It should probably also be noted here that the Pistons also sent bench fodder Luigi Datome to the Celts in order to make the money match up just right. Datome probably won't play much, if at all, for the Celtics and is a restricted free agent after this season. But the fact that Ainge swung two players for Prince, who again was to be gone for nothing within 24-48 hours, is miraculous.
So just like that, the Celtics have a go-to guy on offense who they've coveted for months and who makes relatively cheap money. Thomas scored 20 per game last season with Sacramento and this year with the Suns he's putting up 15 while playing nine fewer minutes a night. He's small (5'9") but can get to the rim with terrific speed and quickness and also shoot just under 40 percent from deep. Having him around takes some offensive burden off of Avery Bradley, who has made himself into a good jump shooter but can't create his own shot or do much of anything off the dribble.
The Celts can now better contend for the playoffs this year even with Jared Sullinger out for a stretch (really, grabbing that 8-seed and picking, say, 16th in the draft, is pretty much the same as not grabbing it and picking 13th or 14th, right?), still find plenty of time to play and develop Marcus Smart (and possibly free up more minutes for James Young in the absence of Prince) and maintain all the flexibility to go nuts come summer time. None of the potentially top-flight draft picks acquired these past couple of years have gone anywhere. Those picks Ainge stole from Brooklyn in the Paul Pierce/Kevin Garnett trade? Still here.

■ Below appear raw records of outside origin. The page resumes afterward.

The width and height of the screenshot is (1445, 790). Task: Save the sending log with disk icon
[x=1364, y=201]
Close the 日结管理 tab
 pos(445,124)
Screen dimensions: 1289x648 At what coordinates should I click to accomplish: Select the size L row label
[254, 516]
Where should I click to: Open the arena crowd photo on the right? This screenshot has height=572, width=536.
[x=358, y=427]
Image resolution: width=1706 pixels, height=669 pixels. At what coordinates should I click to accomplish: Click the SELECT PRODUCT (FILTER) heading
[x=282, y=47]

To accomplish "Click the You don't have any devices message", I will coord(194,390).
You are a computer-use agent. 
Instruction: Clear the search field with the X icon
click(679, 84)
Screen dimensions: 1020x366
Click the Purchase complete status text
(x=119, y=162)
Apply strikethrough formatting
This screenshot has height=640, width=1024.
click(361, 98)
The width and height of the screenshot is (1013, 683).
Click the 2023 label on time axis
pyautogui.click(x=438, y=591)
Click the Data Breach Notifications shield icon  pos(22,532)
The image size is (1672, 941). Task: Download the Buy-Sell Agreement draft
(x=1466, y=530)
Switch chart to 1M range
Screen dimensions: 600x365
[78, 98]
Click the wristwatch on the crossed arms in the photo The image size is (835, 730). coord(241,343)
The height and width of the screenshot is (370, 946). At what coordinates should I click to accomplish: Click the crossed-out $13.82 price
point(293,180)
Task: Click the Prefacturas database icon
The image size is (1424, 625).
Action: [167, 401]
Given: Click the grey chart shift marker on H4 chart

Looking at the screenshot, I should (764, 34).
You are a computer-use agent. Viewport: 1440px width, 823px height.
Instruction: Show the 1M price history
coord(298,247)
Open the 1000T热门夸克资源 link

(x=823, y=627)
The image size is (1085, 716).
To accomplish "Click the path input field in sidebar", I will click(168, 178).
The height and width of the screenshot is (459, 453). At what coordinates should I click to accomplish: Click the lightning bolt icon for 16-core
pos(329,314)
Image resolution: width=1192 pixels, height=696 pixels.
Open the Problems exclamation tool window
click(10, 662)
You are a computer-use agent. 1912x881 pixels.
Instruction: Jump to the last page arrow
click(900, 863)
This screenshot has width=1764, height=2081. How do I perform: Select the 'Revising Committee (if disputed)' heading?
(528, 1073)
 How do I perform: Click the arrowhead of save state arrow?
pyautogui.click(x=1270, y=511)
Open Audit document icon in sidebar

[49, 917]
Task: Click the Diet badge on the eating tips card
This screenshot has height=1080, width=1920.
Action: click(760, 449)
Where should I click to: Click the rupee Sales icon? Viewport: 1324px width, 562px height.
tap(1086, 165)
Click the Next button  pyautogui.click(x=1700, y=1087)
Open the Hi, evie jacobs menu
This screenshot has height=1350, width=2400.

A year and a half later, the Celtics are left w/James Young, two 1st round picks + another swap. The Nets are left w/30 games of Thad Young.— Rich Levine (@rich_levine) February 19, 2015
And if for some reason Thomas doesn't work out, his contract makes him completely movable should the Celts feel the need to include him in targeting a big name or two in June and July.
This is a good day for the Celtics and their fans. They got better without giving up anything of consequence to do so and are just as flexible for the future as they've been all along.
There is light at the end of the rebuild tunnel and it's shining nice and bright.